The Sebi guidelines said that existing clients can opt for either the advisory or the distribution services of the RIA at the group or family level.

Sebi has allowed RIAs to charge fees under the fixed fee model or percentage of assets under advice model.Premium
Sebi has allowed RIAs to charge fees under the fixed fee model or percentage of assets under advice model.

The Securities and Exchange Board of India (Sebi) has come out with detailed guidelines for registered investment advisors (RIAs). The regulations were first proposed in January and finalized in July 2020. The latest set of guidelines fills in the gaps in areas such as fees, which were previously sidestepped.

Under these guidelines, RIAs will not be permitted to offer distribution and advice to the same client. Fees will be capped at 2.5% or 1.25 lakh, depending on whether a percentage or a flat fee is levied. Individual RIAs with more than 150 clients will have to corporatize or stop accepting additional clients. All RIAs will have to sign investment advisory agreements with clients by 1 April 2021, incorporating terms laid down by Sebi.

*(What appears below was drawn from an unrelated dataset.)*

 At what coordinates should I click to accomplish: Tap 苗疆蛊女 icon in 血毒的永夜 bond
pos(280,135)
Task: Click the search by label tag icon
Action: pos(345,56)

The Sebi guidelines said that existing clients can opt for either the advisory or the distribution services of the RIA at the group or family level. However, the rules state that clients should not be forced to redeem existing assets under advisory or distribution due to this choice.

“Sebi has also allowed grandfathering of existing assets of clients, so nobody will have to redeem based on which service they choose," said Lovaii Navlakhi, founder, International Money Matters Pvt. Ltd. New clients will also have to choose between distribution and advice.

‘Client’ as per the Sebi guidelines includes the dependent family of the client. Sebi has stated that ‘dependent’ means members whose assets on which the advisory is sought to be provided originate from a single income. This implicitly carves out an exception for non-dependent family members such as independently employed spouses.

“The definition of family as dependent on a single source of income can help advisors distinguish between independent family members but it could push some individual RIAs closer to the upper limit of 150 clients," said Navlakhi.

This is because separate counting of independent spouses adds to the client count overall. Individual RIAs with more than 150 clients will also have to register as corporate RIAs, as per the new Sebi rules. If they are not granted corporate registration, they can continue to service up to 150 clients as individuals.

Sebi has allowed RIAs to charge fees under the fixed fee model or percentage of assets under advice (AuA) model.

In case of fixed fee, Sebi has set a cap of 1.25, lakh higher than the 75,000 it had proposed in January. In the case of percentage of AuA, the cap has been set at 2.5%.

“The fee structure doesn't allow for much flexibility. For example, specific fees for project work on particular client finances, but at 2.5%, the cap is liberal," said Navlakhi.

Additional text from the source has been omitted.